# ACTIVITY LIST:
1. Reproduce the passage of the youth education dialogue article between "It is also important" and "of climate change.", inclusive.
2. According to the youth education dialogue article, which two UNESCO bodies carried out the joint initiative?
3. Resume the youth education dialogue article from its last sentence and keep writing.

# PAGE EXCERPT:
[Start of Attachment]
Latin American youth propose 6 lines of action to transform education
On September 21, the Regional Dialogue on Innovative Learning in Latin America and the Caribbean was held within the framework of UNESCO’s “Young People on Transforming Education Project”. This joint initiative between UNESCO IESALC and UNESCO ICUA, brought together six prominent young people from the region, who shared their experiences and perspectives on the status, obstacles and opportunities posed by the implementation of innovative learning, as a way to contribute to the transformation of education in Latin America.
The dialogue began with a contextualization of the standard learning practices in the region by the panelists. The diverse realities presented in their interventions, showed us the particularities of each country, but also revealed us the common challenges present in the region. Socioeconomic inequality being one of them, as expressed by Monica Carrillo (Mexico): “It affects many children and adolescents…This leads us to think of education not as a right but as a privilege”.
Meanwhile, Rocío Lucero and Agustina Conde (Argentina) emphasized the importance of bridging the digital gap: “After the pandemic there was a greater emphasis on digital tools, this generates an advantage for some and a handicap for others, because not everyone has access to these tools”. According to them, the situation caused by the pandemic forced the adoption of measures for which the educational institutions were not prepared, deepening the cognitive loss and the loss of learning opportunities.
The need to internationalize university education was also highlighted, with the aim of sharing experiences, learning and knowledge, promoting a global and planetary vision, as Amanda Bennett (Costa Rica) pointed out: “We focus too much on our own contexts and do not realize how we affect as a community, as humanity, other generations, other cultures”. This idea is reinforced by the need to learn languages to promote intercultural dialogue and student mobility, as Matías Vargas (Costa Rica) pointed out.
At the same time, the different ways in which they could support innovative learning were explored. For Mauricio Pahuara (Peru) “The student must have a more active participation and the school must awaken a feeling of search and participation that goes beyond the classroom. The educational offer must be accessible, relevant and of quality and promote the development of soft skills”.
It is also important to build the foundations for the exercise of global citizenship, which implies the development of critical thinking, solidarity and empathy with others, strengthening the connections that exist between their local context and the rest of the world. In this sense, Amanda Bennett considers “eco-literacy” as a possible way to promote this, highlighting the need to care for and preserve the planet, raising awareness of the enormous challenges involved in mitigating the causes of climate change.
[End of Attachment]
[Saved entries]
[Start of Attachment]
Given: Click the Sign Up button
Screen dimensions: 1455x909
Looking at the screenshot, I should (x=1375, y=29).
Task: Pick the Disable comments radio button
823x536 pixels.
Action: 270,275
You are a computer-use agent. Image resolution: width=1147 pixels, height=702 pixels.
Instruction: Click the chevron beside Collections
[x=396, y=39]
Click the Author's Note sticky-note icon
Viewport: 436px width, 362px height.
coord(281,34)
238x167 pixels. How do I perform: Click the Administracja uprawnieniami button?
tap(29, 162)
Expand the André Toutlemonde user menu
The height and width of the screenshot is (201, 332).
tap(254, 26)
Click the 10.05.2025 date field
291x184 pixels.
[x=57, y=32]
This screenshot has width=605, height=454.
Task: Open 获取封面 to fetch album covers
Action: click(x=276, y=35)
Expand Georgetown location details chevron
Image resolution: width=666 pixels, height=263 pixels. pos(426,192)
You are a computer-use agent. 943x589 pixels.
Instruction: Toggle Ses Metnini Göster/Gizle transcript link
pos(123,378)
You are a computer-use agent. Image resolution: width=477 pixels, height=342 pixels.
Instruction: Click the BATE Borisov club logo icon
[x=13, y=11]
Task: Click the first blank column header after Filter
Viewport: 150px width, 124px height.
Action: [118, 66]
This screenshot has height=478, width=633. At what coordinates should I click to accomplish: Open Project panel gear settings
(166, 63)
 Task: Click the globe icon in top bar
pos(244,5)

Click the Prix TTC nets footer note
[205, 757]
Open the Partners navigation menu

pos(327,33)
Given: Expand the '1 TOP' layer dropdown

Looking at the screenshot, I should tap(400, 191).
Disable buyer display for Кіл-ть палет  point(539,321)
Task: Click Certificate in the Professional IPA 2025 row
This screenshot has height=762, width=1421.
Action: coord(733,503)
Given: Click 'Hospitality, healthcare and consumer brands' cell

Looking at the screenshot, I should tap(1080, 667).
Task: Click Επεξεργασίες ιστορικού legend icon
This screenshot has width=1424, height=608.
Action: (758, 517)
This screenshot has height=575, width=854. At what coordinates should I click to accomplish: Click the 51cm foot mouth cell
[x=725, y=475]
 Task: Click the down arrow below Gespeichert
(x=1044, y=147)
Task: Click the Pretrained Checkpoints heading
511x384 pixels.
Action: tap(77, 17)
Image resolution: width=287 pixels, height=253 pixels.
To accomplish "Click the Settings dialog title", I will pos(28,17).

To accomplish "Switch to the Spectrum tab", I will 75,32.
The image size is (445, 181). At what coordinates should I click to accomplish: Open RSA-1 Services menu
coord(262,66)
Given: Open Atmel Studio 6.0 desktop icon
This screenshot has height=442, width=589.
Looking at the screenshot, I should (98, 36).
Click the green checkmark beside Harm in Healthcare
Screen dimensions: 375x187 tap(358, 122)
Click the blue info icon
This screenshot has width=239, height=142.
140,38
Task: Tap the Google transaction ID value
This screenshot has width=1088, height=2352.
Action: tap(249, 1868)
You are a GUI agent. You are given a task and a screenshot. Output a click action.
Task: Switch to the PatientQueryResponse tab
[End of Attachment]
# TASK-BY-TASK ANSWERS:
1.
It is also important to build the foundations for the exercise of global citizenship, which implies the development of critical thinking, solidarity and empathy with others, strengthening the connections that exist between their local context and the rest of the world. In this sense, Amanda Bennett considers “eco-literacy” as a possible way to promote this, highlighting the need to care for and preserve the planet, raising awareness of the enormous challenges involved in mitigating the causes of climate change.

2. UNESCO IESALC and UNESCO ICUA.

3.
Also Mónica Carrillo (Mexico) highlighted the importance of socioemotional education to take care of the mental health of students and give them better tools to overcome uncertain situations that may arise.
Finally, the event featured the participation of Miriam Alpizar, Vice-Minister of Higher Education of Cuba , who made emphasis during her speech on the need for ongoing teacher training, the strengthening of the student movement and the establishment of alliances between countries, institutions, companies and youth organizations to achieve common goals.
Pillars for change
From these testimonies, we can highlight six pillars on which this transformation of education proposed by young people is based:
1. Quality: The educational offer must guarantee that the processes of teaching, research and social linkage raise their quality standards and their adaptation to the realities in which they are developed.
2. Inclusion and accessibility: education must leave no one behind, it must be a public good and also create a safe space where all diversities are welcomed and respected.
3. Internationalization: there must be a greater emphasis on student integration not only in the region but also with the world.
4. Global citizenship: ensure that training is oriented towards the generation of knowledge and experiences that grants a sense of interconnectedness that enables empathy and collaboration to address the global challenges we face.
5. Technology: we must concentrate our efforts to overcome the technological gap in the region, modernize facilities, equipment, techniques and pedagogies that allow us to train competitive professionals and
6. Environment: faced with the imminent challenge of climate change, education must join forces to raise awareness of the importance of everyone’s active participation in the preservation of our planet.